Date Published: |
L’Encyclopédie de l’histoire du Québec / The Quebec History Encyclopedia
Charles Paschal Télesphore Chiniquy
Chiniquy, Charles Paschal Télesphore (1809-1899), clergyman and author, was born at Kamouraska, Lower Canada, on July 30, 1809, the son of Charles Chiniquy and Marie Reine Perrault. He was educated at the Quebec Seminary, and was ordained a priest in the Roman Catholic Church in 1833. After serving as vicar, or curé, in several parishes, he deserted in 1858 the Roman Catholic Church and became a minister of the Presbyterian Church. He died in Montreal on January 16, 1899. In 1864 he married Euphémie Allard, of Ste. Anne, Kankakee. He was the author of a Manuel ou règlement de la Societé de Tempérance (Quebec, 1844), Lettre à Mgr. Pinsonnault, évêque de London (Montreal, 1857), Letter to Mr. Brassard, curate of St. Rock l'Achigan (Montreal, 1857), L'Eglise de Rome (Montreal, 1870), Le prêtre, la femme, et le confessional (Montreal, 1875), Fifty years in the Church of Rome (Chicago, 1885), The murder of Abraham Lincoln planned and executed by Jesuit priests (Indianapolis, 1893), The perversion of Dr.
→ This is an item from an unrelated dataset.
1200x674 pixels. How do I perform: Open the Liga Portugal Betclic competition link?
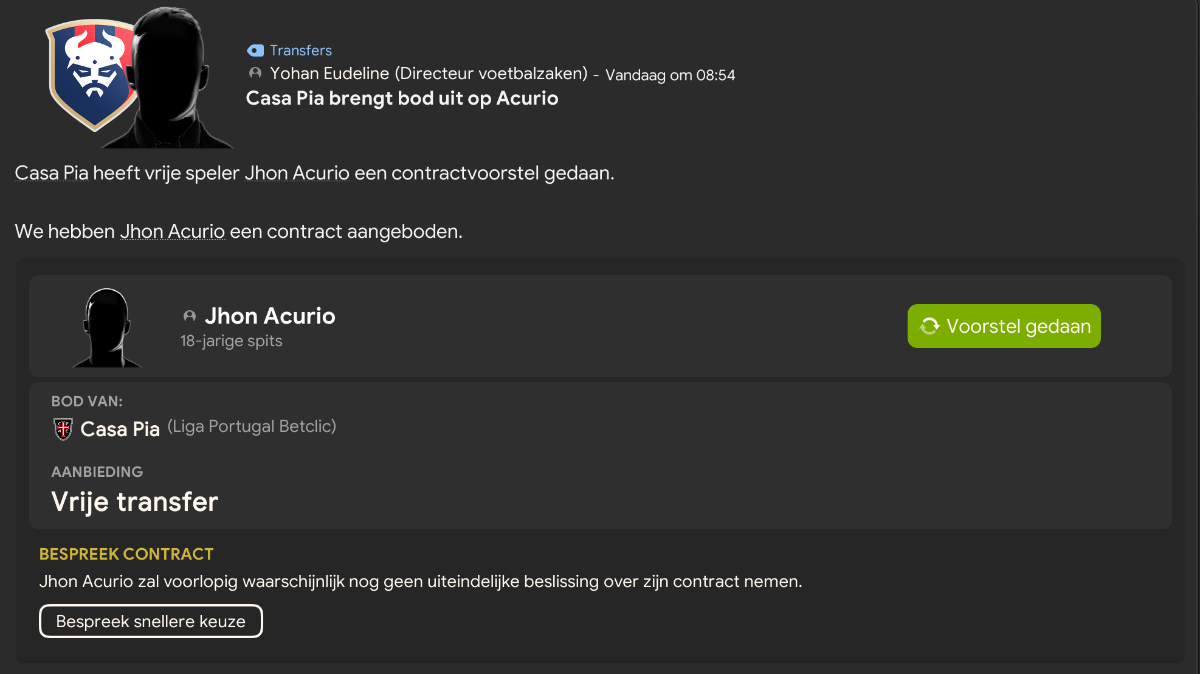252,427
Newman to the Church of Rome (Montreal, 1896), and Forty years in the church of Christ (Chicago, 1899). Some of these publications have been translated into several languages and have reached many editions. Source : W. Stewart WALLACE, ed., The Encyclopedia of Canada, Vol. II, Toronto, University Associates of Canada, 1948, 411p., p. 49.